- PAGE EXCERPT -
# # # # # # #

The list consists of 1208 pairs of sources.
More than half of the IRAS sources have been identified for the first time.
The resulting
catalog has been cross-identified with the Green Bank 1.4 GHz catalog.
Histograms
of distributions of spectral indices and flux densities are presented.
Spectra of some unusual radio sources are shown. Some statistical
and physical selection criteria are considered.
Cross-identification
The main problems in identification and classification of
IRAS point sources have been described by Preite-Marinez (1993).
For each source from IRAS catalog the CATS database (Verkhodanov and
Trushkin, 1995a, 1995b) searched for
coordinates association within a radius of 120 arcsec.
The resulting list we have identified through the Green Bank 1.4 GHz (GB1.4)
catalog (White and Becker, 1992) to estimate spectral indices
distribution.
But we have excluded 40 duplications of the Texas sources, occuring
in the preliminary version of the Texas catalog
because of merging of nine declination strips of the survey
into joint table.
Procedure of cross-identification consisted in matching the IRAS sources
to the Texas sources by seaching for their
coincident positions. The position uncertainties of each object
have not been taken into account because of they vary
from 40 to 80" for the IRAS coordinates. The Texas sources have
high coordinate accuracy about 1",
but position shifts of interferometrical sidelobes
are possible up to 52" in these measurements (Douglas at al., 1980).

# # # # # # #

- DATA EXCERPTS -
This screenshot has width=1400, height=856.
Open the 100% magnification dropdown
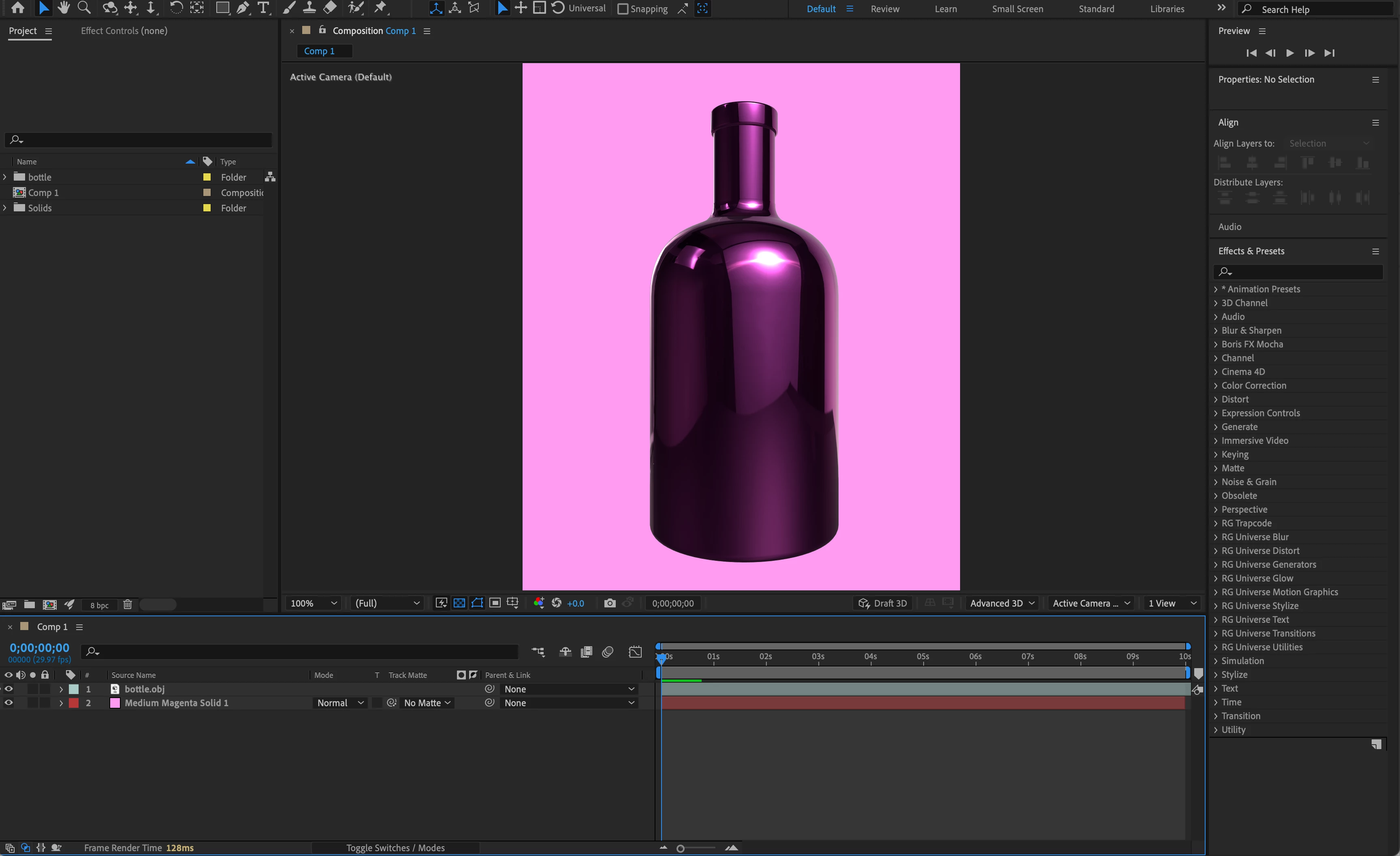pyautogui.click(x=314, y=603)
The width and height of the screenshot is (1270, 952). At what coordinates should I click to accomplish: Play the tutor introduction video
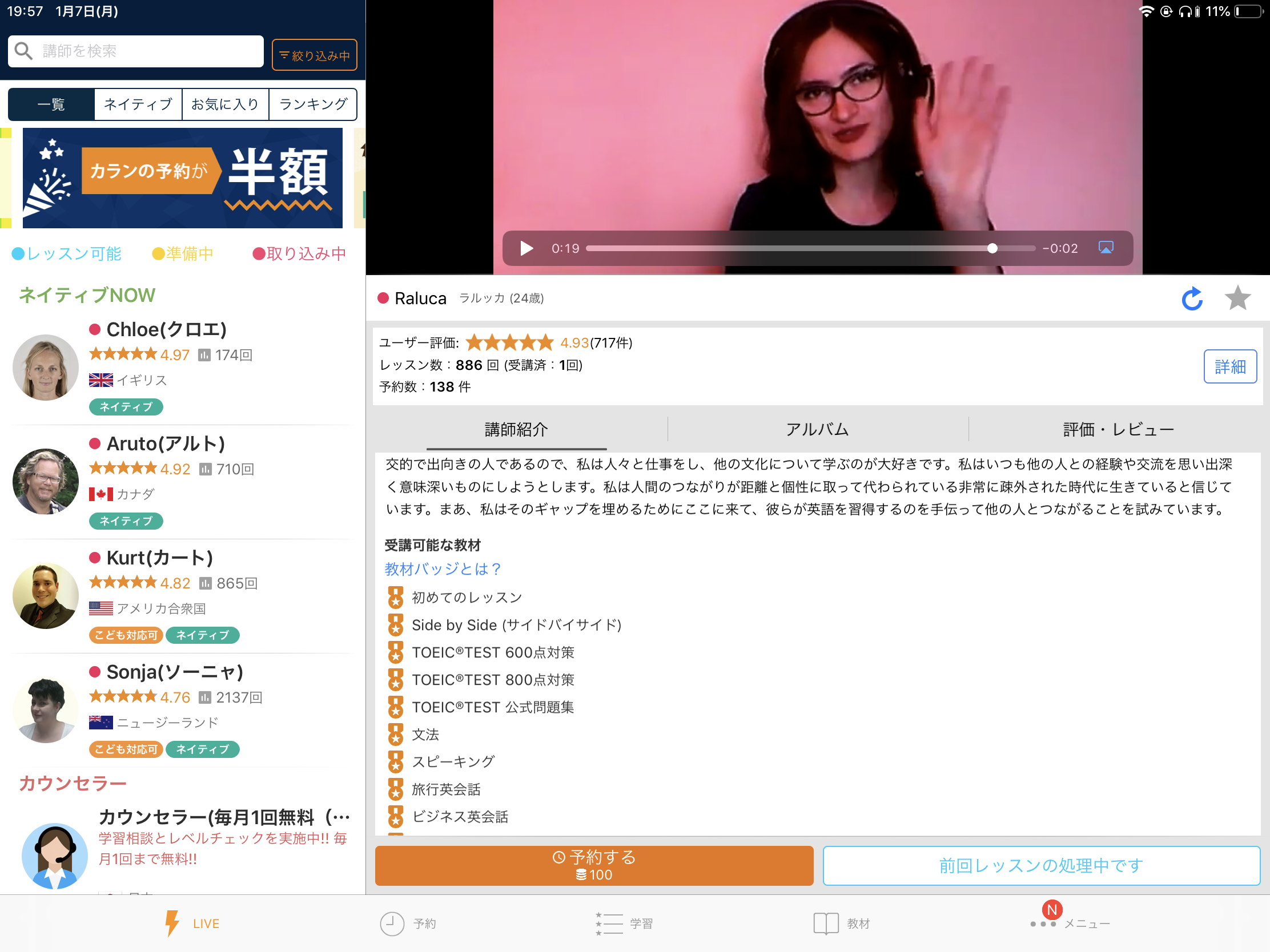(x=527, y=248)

# # # # # # #

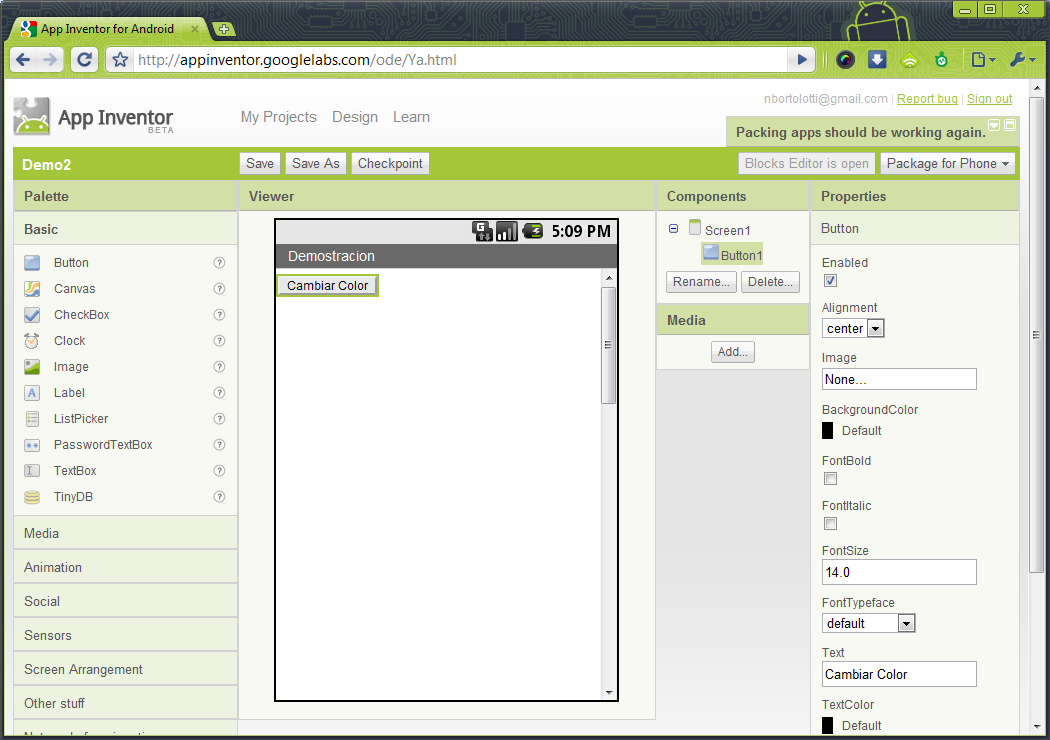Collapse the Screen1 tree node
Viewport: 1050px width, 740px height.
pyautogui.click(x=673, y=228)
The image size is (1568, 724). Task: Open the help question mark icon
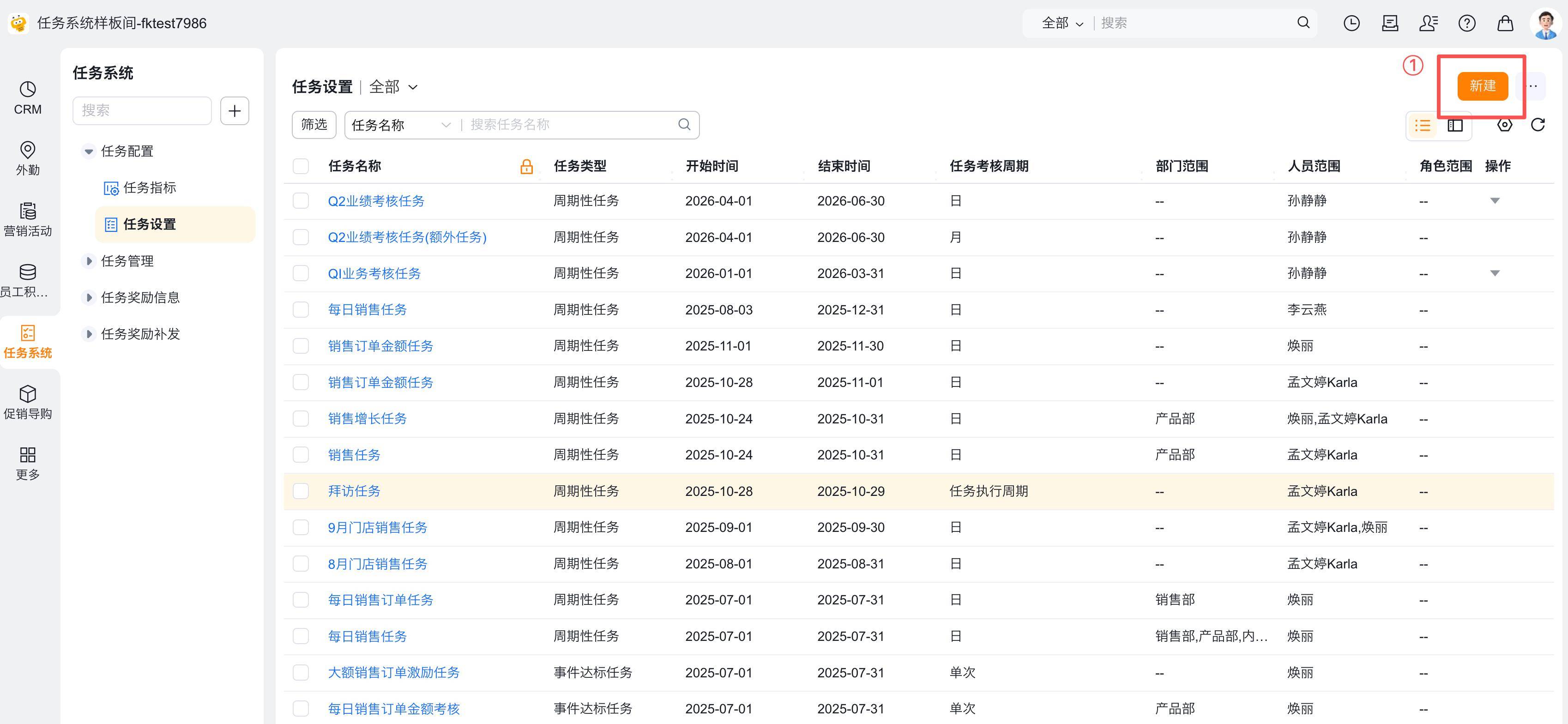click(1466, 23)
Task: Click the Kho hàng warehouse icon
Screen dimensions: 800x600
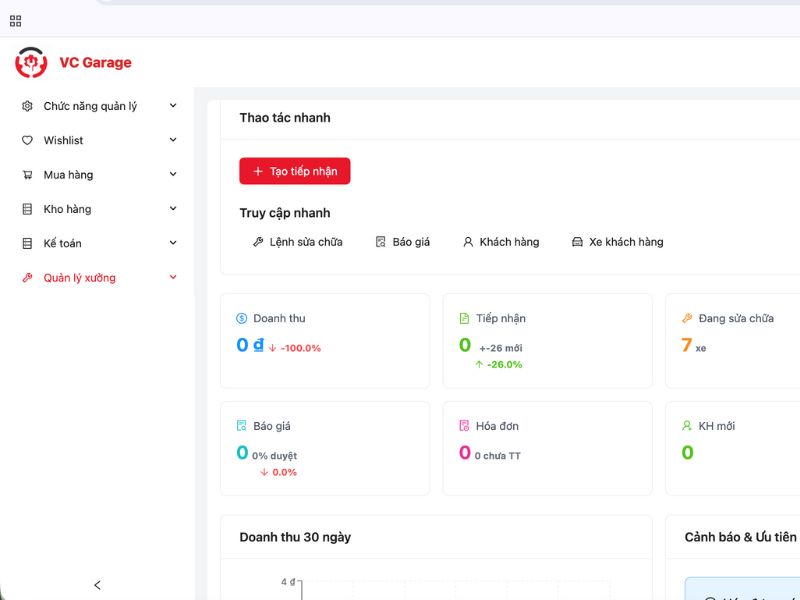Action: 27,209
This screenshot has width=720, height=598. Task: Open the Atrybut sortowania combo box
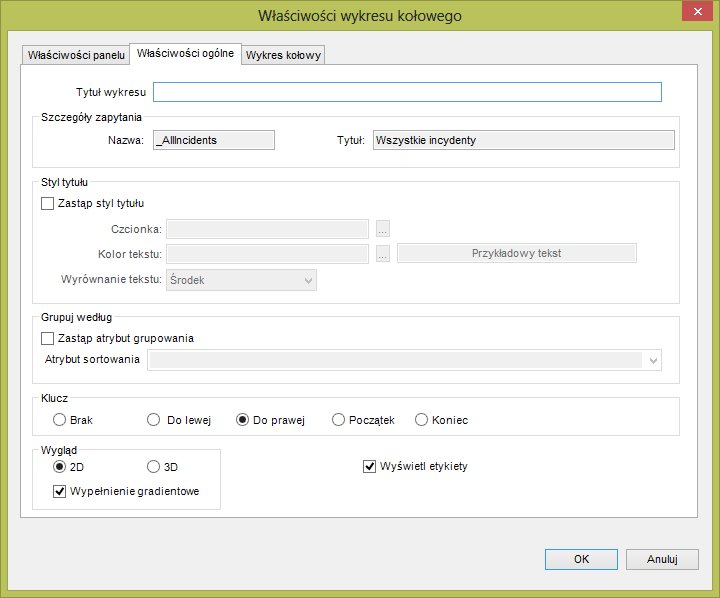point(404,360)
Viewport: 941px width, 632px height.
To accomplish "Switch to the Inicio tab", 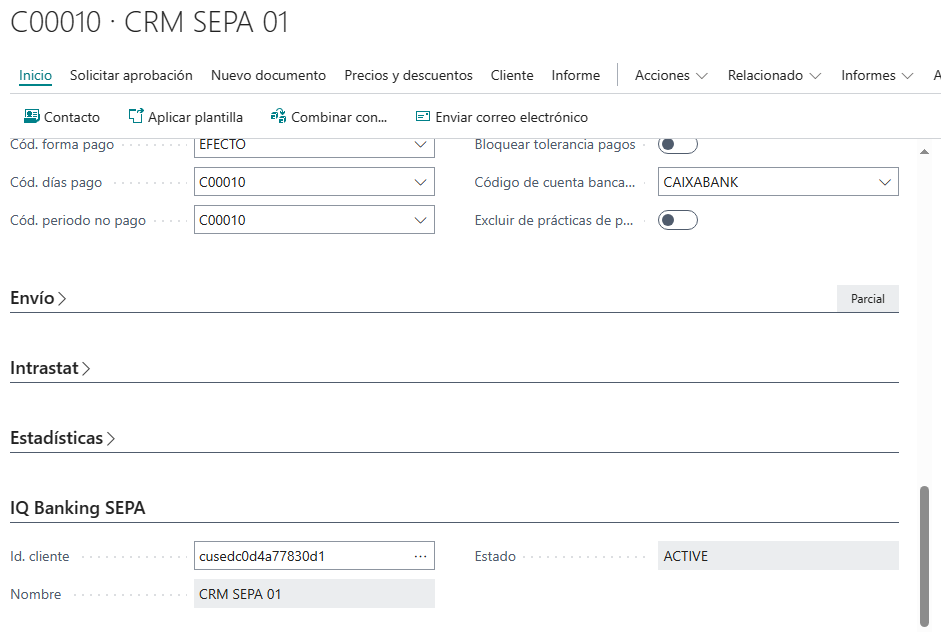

# # # # # # #

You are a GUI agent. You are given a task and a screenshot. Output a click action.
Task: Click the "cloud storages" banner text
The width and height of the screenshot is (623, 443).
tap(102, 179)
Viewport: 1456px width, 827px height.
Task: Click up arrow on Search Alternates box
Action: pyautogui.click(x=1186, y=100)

# # # # # # #

Update the passage of the excerpt on IRAS source cross-identification between "More than half" and "1.4 GHz (GB1.4)", inclusive, replacing "arcsec" with "arcseconds".

- TASK SOLUTION -
More than half of the IRAS sources have been identified for the first time.
The resulting
catalog has been cross-identified with the Green Bank 1.4 GHz catalog.
Histograms
of distributions of spectral indices and flux densities are presented.
Spectra of some unusual radio sources are shown. Some statistical
and physical selection criteria are considered.
Cross-identification
The main problems in identification and classification of
IRAS point sources have been described by Preite-Marinez (1993).
For each source from IRAS catalog the CATS database (Verkhodanov and
Trushkin, 1995a, 1995b) searched for
coordinates association within a radius of 120 arcseconds.
The resulting list we have identified through the Green Bank 1.4 GHz (GB1.4)